Fell on the steps of the altar, dead!
The facts here presented are essentially the same as those vouched for by Abélard himself, even to the poisoning of the young monk. There were two attempts of this kind, and the wicked monks also hired assassins to waylay their abbot, who lived in constant terror of his life. He strove to control his monks by every sort of means, but at length was forced to fly to the protection of a friend in Brittany. He did not definitely abandon his abbey for some time, probably not before 1138; but his regular connection with it ceased some years earlier.

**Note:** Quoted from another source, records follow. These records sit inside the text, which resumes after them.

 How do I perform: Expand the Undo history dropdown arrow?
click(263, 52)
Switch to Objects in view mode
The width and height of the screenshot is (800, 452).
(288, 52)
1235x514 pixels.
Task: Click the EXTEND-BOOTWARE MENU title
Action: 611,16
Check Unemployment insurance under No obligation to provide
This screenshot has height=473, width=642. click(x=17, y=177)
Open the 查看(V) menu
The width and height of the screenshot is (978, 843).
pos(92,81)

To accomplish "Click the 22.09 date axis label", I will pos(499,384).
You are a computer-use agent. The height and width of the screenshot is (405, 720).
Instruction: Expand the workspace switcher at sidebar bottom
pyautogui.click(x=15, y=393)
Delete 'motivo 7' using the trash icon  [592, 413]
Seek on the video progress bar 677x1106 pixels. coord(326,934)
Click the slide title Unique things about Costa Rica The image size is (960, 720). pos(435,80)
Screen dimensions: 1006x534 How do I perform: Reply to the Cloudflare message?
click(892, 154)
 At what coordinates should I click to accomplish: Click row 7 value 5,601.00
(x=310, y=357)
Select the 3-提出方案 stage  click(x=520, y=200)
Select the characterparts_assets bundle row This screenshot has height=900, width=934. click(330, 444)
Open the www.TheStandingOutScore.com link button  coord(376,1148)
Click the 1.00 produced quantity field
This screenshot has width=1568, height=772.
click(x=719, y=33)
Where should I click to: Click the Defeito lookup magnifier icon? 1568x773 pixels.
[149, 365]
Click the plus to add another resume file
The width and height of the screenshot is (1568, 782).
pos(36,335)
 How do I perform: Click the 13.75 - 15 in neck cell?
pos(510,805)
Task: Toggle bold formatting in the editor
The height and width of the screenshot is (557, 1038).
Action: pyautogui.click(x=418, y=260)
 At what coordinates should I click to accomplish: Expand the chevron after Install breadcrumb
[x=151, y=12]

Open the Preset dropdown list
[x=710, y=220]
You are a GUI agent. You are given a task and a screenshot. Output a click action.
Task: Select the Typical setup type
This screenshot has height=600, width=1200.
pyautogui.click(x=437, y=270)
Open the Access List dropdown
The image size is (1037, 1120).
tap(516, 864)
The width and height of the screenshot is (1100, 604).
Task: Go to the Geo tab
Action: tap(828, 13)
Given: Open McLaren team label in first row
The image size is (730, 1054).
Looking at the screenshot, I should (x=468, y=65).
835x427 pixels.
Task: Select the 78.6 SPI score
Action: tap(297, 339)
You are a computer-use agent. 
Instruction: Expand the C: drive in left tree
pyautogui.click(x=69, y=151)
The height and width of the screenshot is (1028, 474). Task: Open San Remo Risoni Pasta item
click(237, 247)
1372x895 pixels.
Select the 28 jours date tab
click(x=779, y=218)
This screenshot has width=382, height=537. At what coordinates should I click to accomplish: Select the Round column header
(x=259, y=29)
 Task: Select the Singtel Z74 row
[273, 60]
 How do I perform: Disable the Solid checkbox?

The years of his struggle with the monks of St. Gildas were not without their periods of relief. In the midst of his selfish preoccupation with his own tribulations his thoughts were distracted by solicitude for Héloïse. Héloïse, in the nunnery of Argenteuil, had led a life so exemplary that she had won universal esteem. But it happened, says Abélard, "that the Abbot of Saint-Denis had claimed, as a dependency formerly subject to his jurisdiction, the Abbey of Argenteuil, in which my sister in Christ, rather than my spouse, had taken the veil. Having obtained possession, he expelled the congregation of nuns, of whom my companion was prioress." When this happened Abélard bestirred himself to provide for Héloïse and her nuns, and at the same time to provide for the maintenance of religious services in his old temple of the Paraclete. He returned thither, and invited the nuns to come. He donated to them the oratory and its dependencies, and Pope Innocent II. confirmed the donation to them and to their successors forever. For some time Héloïse and her nuns endured great privations, for the Paraclete, after its abandonment by Abélard, had relapsed into the condition of a wilderness; "but," continues Abélard, "for them, too, the Lord, showing himself in very truth the Comforter, touched with pity and good-will the hearts of the people in the neighborhood. In one single year... the fruits of the earth multiplied around them more than I could have made them do had I lived a century... The Lord granted that our dear sister, who directed the community, should find favor in the eyes of all men: bishops cherished her as their daughter, abbots as their sister, laymen as their mother; all admired equally her piety, her wisdom, and her incomparably sweet patience."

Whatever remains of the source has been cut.